EXERCISE DESCRIPTION | The required answer is an exact copy of the lines from the one containing "Task: Click the 男女比 section heading" to the end of the listing, both included, without any pictures.

━━ AVAILABLE DATA ━━

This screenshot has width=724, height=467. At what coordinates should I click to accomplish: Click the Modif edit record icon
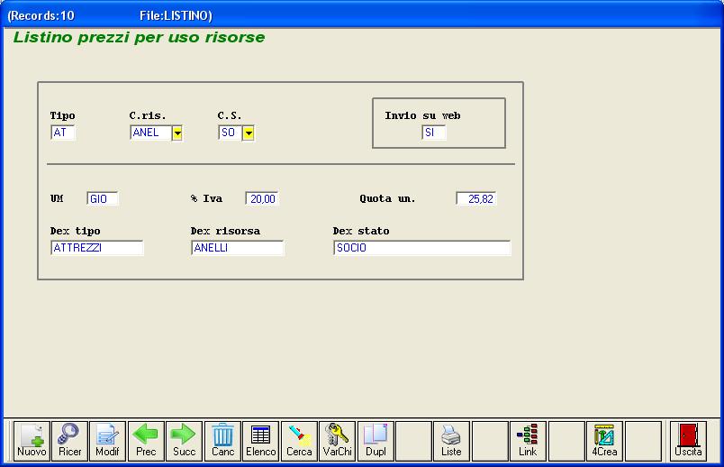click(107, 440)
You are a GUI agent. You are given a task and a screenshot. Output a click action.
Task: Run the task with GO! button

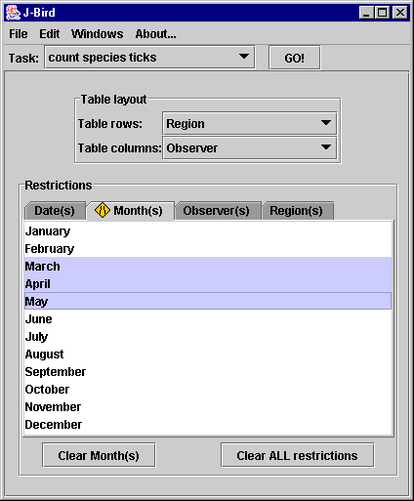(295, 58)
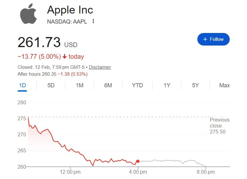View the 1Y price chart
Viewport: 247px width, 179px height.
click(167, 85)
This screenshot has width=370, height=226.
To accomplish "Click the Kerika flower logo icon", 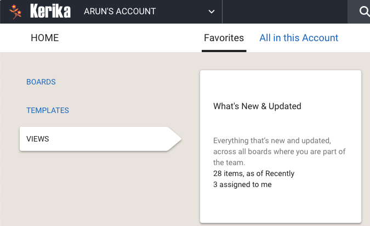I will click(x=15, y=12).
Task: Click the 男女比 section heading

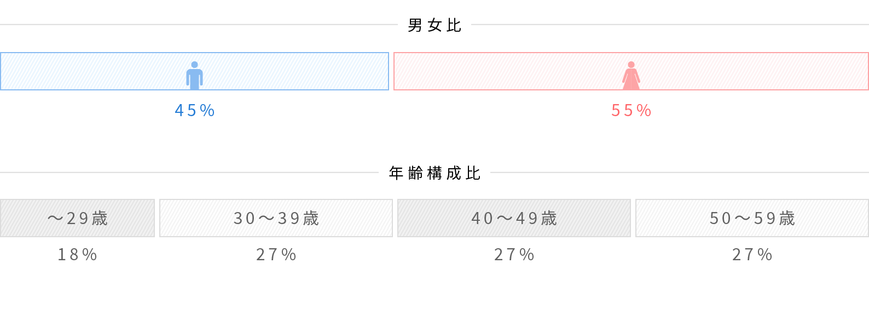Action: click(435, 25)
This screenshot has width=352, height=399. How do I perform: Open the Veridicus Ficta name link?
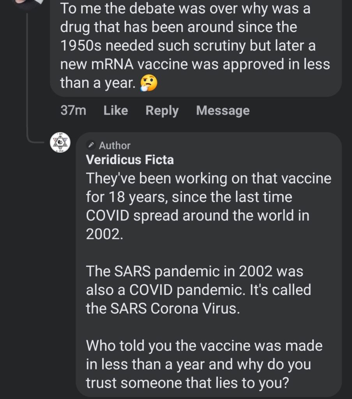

━━━

WRITTEN SOLUTION |
Task: Click the 男女比 section heading

Action: click(435, 25)
This screenshot has width=352, height=399. How do I perform: Open the Veridicus Ficta name link?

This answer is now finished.